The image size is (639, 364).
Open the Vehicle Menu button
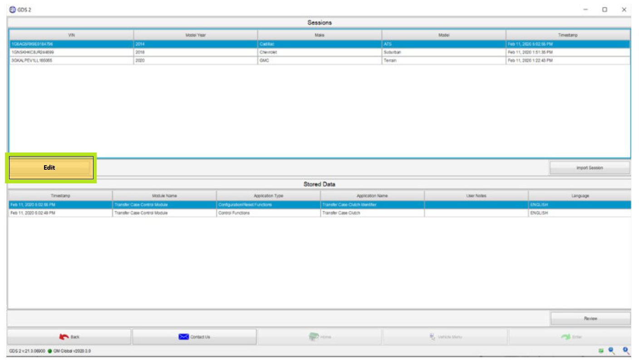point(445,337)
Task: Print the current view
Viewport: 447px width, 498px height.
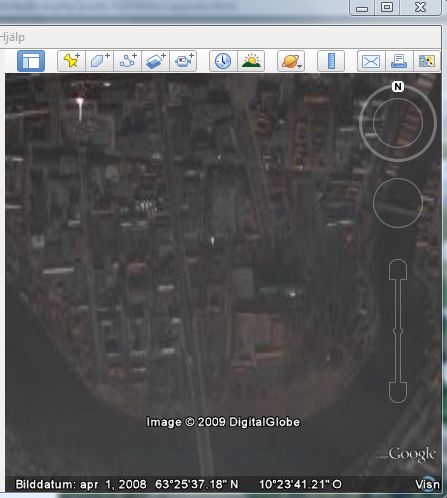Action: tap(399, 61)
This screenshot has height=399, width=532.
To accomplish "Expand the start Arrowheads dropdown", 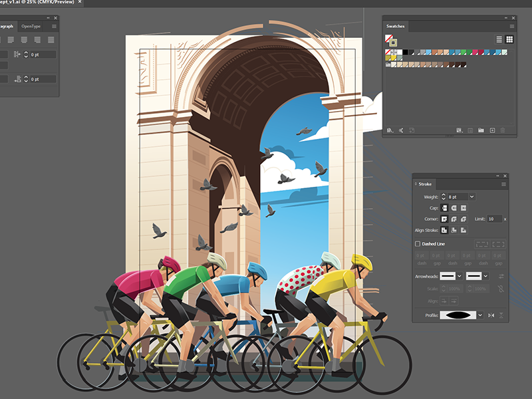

################

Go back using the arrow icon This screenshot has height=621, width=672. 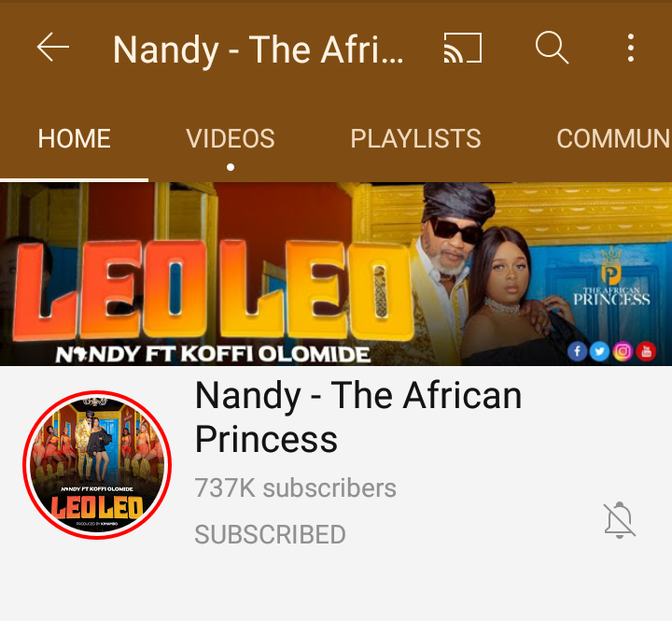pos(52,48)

################

*About this task:* Range to copy from the listing above: the line with "Viewport: 447px width, 498px height." through the line with "the start Arrowheads". Transcribe it exactly and skip the pictures.

*Answer to the exercise:*
Viewport: 447px width, 498px height.
Action: tap(399, 61)
This screenshot has height=399, width=532.
To accomplish "Expand the start Arrowheads dropdown", 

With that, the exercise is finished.